The more affluent older folk will see an increase in their income from higher interest rates on their savings so least likely to feel need to reduce outgoings. Now might be a good time to recruit some into your round if you don't have many.
There are other social groups who will benefit from increased interest rates, as a gross generalisation any one who has no debt. get more of these on your rounds if you can.
The impact on those of us with debt (mortgages, cc. loans etc) will of course be dictated by the size of rate increase, but in the main I think most 30 - 55 early to middle aged who have been on the property ladder for some time & thus built up reasonable equity in their homes will have been quids in since 2008 due to ultra low rates, so most will have some cushion in their income to absorb a 1 or 2% increase.
The buy to let market will probably take a hit, so be mindful if you have a lot of these. and there are loads around at the moment as the kids cant afford to get on the ladder anymore!
The current house price boom (south east) will be tempered as the housing market slows so at least you wont lose customers through moving, but the flip side is limited opportunity to gain new customers from new folk moving in.

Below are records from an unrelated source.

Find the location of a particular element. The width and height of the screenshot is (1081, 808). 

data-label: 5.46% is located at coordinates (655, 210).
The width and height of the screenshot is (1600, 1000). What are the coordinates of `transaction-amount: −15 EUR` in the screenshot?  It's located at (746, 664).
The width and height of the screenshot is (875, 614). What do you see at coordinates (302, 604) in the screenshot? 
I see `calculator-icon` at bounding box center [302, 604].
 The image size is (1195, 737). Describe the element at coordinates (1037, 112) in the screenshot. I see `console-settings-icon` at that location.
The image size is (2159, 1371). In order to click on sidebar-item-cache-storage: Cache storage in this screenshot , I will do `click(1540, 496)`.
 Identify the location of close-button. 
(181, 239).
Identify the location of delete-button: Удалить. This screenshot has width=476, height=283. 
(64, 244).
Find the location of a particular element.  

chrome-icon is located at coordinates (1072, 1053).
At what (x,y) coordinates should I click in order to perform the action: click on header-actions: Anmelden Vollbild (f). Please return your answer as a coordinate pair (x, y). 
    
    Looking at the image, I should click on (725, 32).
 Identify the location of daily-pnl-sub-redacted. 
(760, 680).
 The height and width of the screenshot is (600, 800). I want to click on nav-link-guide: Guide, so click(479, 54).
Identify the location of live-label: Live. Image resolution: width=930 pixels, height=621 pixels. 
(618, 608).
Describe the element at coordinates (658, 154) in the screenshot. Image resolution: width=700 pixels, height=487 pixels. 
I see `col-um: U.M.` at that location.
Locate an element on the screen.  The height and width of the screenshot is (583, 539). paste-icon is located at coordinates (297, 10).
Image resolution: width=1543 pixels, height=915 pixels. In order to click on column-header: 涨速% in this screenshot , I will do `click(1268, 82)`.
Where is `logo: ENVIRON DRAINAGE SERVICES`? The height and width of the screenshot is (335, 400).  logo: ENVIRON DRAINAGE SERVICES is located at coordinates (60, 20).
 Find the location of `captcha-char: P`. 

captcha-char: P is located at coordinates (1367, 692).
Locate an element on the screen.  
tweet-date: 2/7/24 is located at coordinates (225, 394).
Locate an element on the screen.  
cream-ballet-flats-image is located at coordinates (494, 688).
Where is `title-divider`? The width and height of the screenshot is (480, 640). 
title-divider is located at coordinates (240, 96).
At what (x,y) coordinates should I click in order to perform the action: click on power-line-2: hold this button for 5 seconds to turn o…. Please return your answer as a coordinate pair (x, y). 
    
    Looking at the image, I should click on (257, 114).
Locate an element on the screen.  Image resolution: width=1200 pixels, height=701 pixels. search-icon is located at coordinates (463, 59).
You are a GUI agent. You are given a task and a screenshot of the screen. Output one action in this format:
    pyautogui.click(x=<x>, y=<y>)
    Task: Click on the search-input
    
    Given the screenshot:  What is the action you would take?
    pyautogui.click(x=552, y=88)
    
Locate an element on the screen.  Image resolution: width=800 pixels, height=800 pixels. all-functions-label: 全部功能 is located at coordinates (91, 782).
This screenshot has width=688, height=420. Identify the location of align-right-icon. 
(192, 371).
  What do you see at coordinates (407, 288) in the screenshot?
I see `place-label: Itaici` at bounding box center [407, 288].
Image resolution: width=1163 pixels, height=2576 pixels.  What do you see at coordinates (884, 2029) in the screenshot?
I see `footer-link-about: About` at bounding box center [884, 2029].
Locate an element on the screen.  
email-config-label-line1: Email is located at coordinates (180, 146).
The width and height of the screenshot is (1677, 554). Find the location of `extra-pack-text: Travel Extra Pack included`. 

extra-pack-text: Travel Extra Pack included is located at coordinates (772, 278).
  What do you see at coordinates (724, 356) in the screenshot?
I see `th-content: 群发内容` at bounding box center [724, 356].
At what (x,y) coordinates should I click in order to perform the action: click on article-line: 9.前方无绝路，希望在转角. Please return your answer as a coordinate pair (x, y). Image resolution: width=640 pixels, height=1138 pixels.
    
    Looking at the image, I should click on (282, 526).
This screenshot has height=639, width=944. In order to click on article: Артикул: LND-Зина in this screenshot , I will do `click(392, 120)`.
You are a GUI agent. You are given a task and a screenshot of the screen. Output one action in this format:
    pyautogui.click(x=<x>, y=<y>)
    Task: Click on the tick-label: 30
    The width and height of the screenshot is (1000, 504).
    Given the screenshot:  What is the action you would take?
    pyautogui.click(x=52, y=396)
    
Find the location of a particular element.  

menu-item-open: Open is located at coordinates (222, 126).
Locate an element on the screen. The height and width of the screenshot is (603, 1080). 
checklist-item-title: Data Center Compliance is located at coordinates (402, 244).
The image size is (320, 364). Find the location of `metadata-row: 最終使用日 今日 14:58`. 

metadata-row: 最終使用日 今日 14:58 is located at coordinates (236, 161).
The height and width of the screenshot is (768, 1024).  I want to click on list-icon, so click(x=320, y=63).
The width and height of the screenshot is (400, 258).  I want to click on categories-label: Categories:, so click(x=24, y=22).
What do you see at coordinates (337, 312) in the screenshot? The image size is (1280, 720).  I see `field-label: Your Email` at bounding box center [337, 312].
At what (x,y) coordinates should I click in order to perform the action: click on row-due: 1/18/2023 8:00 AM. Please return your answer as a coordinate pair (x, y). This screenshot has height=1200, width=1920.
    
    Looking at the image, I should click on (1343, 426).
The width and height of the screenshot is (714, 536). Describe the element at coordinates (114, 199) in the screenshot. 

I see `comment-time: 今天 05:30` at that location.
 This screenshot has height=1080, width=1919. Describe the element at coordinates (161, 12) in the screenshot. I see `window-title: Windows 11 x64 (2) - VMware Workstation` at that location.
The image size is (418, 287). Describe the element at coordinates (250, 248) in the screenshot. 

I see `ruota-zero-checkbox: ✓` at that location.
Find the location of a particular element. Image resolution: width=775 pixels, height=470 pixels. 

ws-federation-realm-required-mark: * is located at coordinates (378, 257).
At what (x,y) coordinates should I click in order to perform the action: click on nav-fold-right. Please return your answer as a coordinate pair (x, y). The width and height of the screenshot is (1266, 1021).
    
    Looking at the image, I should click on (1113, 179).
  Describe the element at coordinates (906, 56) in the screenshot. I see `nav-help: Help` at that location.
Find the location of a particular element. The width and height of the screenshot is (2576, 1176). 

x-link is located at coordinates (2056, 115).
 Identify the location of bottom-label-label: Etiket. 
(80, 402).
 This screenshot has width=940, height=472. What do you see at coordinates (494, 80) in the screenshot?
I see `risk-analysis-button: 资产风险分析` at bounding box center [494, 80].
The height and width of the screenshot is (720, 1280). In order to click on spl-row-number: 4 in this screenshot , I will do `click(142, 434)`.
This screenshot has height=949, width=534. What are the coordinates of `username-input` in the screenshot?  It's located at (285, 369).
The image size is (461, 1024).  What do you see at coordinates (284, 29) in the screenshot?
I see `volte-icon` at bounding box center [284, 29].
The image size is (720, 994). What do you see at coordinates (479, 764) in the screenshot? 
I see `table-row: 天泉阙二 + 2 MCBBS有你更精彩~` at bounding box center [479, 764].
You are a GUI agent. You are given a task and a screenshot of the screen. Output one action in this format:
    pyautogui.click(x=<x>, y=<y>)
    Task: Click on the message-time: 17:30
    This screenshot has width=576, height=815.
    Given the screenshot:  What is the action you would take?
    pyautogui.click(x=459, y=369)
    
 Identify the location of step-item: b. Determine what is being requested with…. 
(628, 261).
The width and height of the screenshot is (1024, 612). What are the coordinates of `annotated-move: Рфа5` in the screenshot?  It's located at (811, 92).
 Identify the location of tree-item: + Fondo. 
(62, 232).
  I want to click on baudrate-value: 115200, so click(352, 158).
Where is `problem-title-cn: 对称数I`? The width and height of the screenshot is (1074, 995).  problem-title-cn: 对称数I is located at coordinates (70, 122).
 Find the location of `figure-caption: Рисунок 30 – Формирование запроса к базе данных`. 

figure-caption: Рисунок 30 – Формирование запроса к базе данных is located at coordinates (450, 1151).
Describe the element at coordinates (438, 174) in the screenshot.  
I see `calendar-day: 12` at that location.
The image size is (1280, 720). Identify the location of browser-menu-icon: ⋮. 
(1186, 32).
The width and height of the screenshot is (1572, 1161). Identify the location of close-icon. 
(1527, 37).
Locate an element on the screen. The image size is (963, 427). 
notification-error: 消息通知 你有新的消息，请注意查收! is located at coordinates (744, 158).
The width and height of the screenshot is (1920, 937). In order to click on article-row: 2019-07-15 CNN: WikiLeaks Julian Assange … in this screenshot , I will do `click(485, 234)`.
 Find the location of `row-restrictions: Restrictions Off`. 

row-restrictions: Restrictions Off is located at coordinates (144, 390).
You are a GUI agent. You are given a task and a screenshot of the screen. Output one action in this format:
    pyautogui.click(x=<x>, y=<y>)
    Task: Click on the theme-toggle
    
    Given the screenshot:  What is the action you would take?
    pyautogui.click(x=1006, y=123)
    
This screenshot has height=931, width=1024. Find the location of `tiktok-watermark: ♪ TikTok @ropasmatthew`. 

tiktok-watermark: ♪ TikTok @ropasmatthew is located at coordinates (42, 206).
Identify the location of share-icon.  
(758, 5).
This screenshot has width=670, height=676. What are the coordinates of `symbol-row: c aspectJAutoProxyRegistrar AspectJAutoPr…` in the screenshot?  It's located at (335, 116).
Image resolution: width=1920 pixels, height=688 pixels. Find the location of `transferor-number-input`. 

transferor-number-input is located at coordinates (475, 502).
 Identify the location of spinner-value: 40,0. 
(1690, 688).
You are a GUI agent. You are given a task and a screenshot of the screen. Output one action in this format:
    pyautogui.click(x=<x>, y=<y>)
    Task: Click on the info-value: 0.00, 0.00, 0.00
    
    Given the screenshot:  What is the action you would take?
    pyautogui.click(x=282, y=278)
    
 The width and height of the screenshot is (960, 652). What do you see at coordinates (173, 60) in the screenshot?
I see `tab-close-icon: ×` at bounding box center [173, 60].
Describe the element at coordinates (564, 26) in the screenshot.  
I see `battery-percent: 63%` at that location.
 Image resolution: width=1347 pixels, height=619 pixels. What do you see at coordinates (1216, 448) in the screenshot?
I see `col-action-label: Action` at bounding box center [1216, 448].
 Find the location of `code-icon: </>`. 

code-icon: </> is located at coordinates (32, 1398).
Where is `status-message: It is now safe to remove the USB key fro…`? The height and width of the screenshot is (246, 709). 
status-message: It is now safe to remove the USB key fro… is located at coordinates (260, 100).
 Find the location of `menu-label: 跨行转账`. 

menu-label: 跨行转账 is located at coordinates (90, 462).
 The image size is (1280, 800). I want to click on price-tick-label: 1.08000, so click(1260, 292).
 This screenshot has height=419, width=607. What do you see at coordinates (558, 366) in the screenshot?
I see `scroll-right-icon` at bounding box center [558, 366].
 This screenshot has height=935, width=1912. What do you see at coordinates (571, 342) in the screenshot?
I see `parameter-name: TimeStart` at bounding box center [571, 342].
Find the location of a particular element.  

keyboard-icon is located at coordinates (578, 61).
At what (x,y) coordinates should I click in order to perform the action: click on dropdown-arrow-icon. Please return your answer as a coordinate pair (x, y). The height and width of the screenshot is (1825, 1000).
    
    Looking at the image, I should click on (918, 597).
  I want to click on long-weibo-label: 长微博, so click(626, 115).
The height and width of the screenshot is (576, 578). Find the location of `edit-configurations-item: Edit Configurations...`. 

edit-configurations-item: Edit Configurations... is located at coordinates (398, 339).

For those who have alot of shoe boxes under their beds, you might want to start thinking of ways to get that cash invested to benefit from better returns offered in isa's or other investments.
Be aware that rising interest rates usually mean lower inflation, as window cleaning is a relatively low (materials) cost business there is limited opportunity to benefit from low price increases for our supplies and it could make it more tricky to justify price increases to customers.
Just as a point of note, if your are worried about interest rate increases try not to be, after all it was the artificially low interest rates kept in place by the Federal Reserve (USA central bank) for too long after dot com crash in 2000, that ultimately lead to the credit crunch in 2008, which effected (and still does) all of us. So interest rate increases are not a completely bad thing.
failing all that if rates go up considerably (3 - 4%) we could always execute a highly leveraged carry trade Buying the pound and selling EUR & sit back and rack in a ton of interest rate swaps and join the Bollinger Brigade over at Canary Wharf
All jokes aside - as with any change in circumstances try to think how your business will be effected, how will your customers (market) be effected then think and plan contingencies.
I have some experience in business strategy & planning & more than happy to share some thoughts and ideas if you are worried about interest rate increases and other matters that effect our businesses, if it helps.